* PRZYTOCZONY FRAGMENT *
++++
Obecnie w budownictwie jednorodzinnym bardzo popularne są stropy prefabrykowane gęstożebrowe. Są one stosunkowo tanie i proste w montażu – do ich budowy nie potrzeba specjalistycznego sprzętu a układanie elementów prefabrykowanych bez problemu wykona mała ekipa budowlana.
Część osób decyduje się na samodzielny montaż całego systemu stropowego co nie jest trudne do wykonania lecz wymaga przestrzegania kilku podstawowych zasad. Omawiamy najczęściej spotykane błędy w czasie wykonywania typowych stropów w budownictwie jednorodzinnym.
Jest to bardzo często spotykany błąd na budowie, który w konsekwencji prowadzi do nadmiernych i niekontrolowanych odkształceń belek stropowych. W skrajnych przypadkach może nawet dojść do całkowitego zniszczenia stropu.
Stropy gęstożebrowe należy podpierać w miejscu belek prefabrykowanych w rozstawie nie większym niż 2,0m. Dokładny rozstaw podawany jest zawsze przez producenta w zależności od rozpiętości stropu i jego parametrów.
++++
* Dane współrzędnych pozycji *

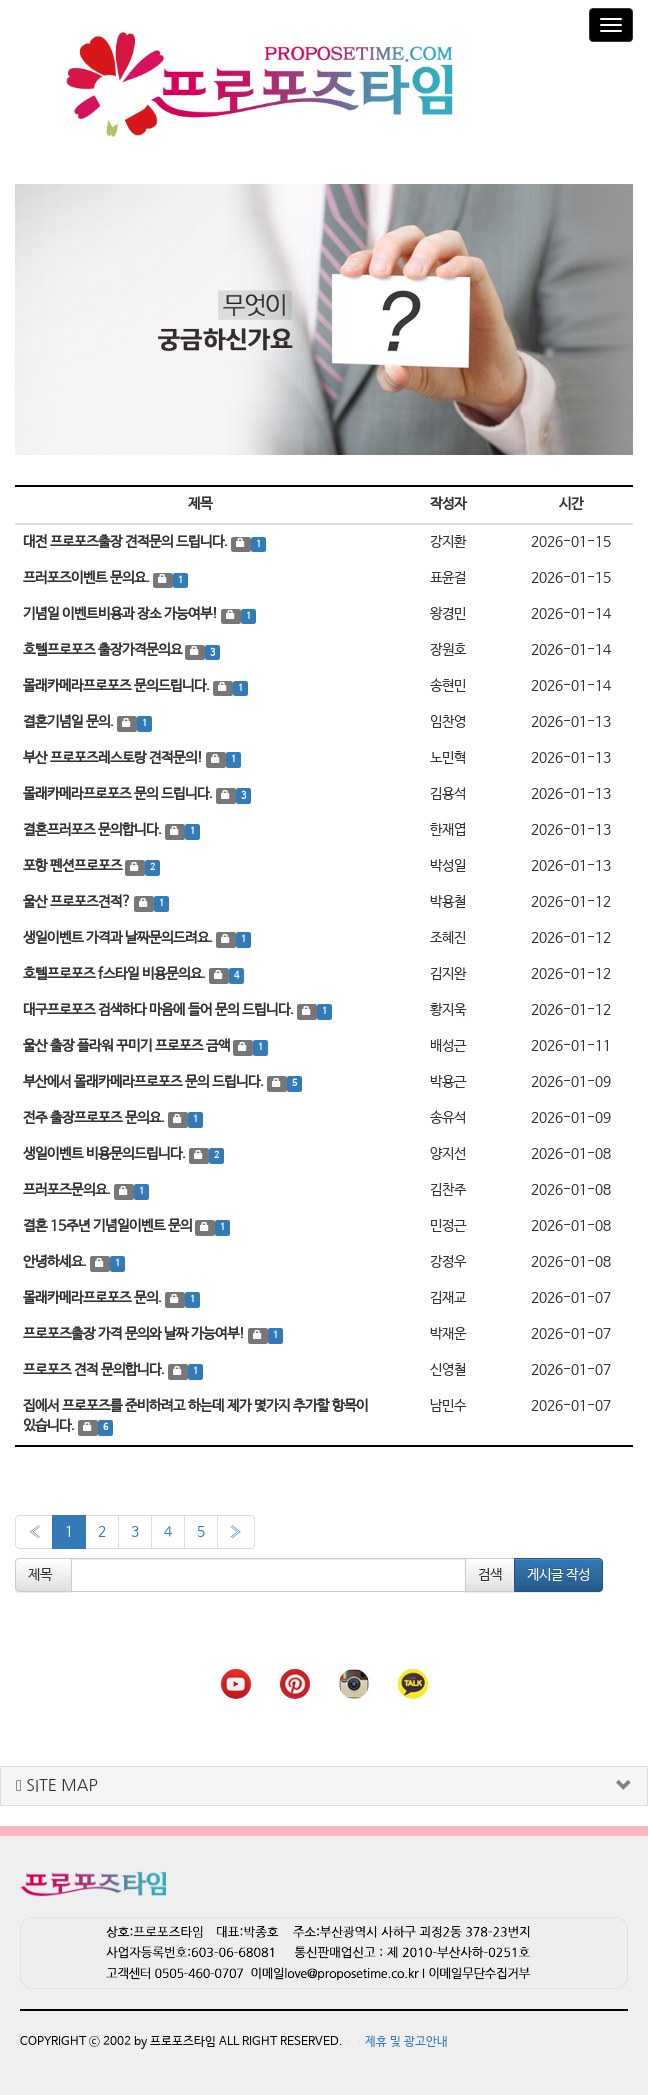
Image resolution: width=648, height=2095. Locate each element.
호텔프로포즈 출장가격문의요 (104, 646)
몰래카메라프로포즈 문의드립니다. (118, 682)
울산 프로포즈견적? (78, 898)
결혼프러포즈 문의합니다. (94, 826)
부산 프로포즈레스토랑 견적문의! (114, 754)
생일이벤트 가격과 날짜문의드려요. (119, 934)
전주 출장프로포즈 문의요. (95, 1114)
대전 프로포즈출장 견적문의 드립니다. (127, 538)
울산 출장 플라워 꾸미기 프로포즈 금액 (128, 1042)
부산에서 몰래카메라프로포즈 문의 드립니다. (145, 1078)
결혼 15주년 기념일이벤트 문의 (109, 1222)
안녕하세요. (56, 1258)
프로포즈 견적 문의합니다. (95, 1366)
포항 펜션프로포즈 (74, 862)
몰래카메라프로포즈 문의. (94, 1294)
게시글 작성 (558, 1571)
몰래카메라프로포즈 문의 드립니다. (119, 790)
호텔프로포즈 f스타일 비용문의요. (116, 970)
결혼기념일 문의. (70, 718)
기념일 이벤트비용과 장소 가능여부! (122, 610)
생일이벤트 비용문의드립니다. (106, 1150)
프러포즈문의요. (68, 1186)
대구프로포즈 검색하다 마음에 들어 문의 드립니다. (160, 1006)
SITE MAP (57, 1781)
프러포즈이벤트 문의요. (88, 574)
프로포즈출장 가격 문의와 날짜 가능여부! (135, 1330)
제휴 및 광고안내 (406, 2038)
++++
* KRÓTKIE ZADANIE *
Wyodrębnij cały tekst o stropach gęstożebrowych i przytocz go bez żadnych zmian.

* WYNIK KOŃCOWY *
Obecnie w budownictwie jednorodzinnym bardzo popularne są stropy prefabrykowane gęstożebrowe. Są one stosunkowo tanie i proste w montażu – do ich budowy nie potrzeba specjalistycznego sprzętu a układanie elementów prefabrykowanych bez problemu wykona mała ekipa budowlana.
Część osób decyduje się na samodzielny montaż całego systemu stropowego co nie jest trudne do wykonania lecz wymaga przestrzegania kilku podstawowych zasad. Omawiamy najczęściej spotykane błędy w czasie wykonywania typowych stropów w budownictwie jednorodzinnym.
Jest to bardzo często spotykany błąd na budowie, który w konsekwencji prowadzi do nadmiernych i niekontrolowanych odkształceń belek stropowych. W skrajnych przypadkach może nawet dojść do całkowitego zniszczenia stropu.
Stropy gęstożebrowe należy podpierać w miejscu belek prefabrykowanych w rozstawie nie większym niż 2,0m. Dokładny rozstaw podawany jest zawsze przez producenta w zależności od rozpiętości stropu i jego parametrów.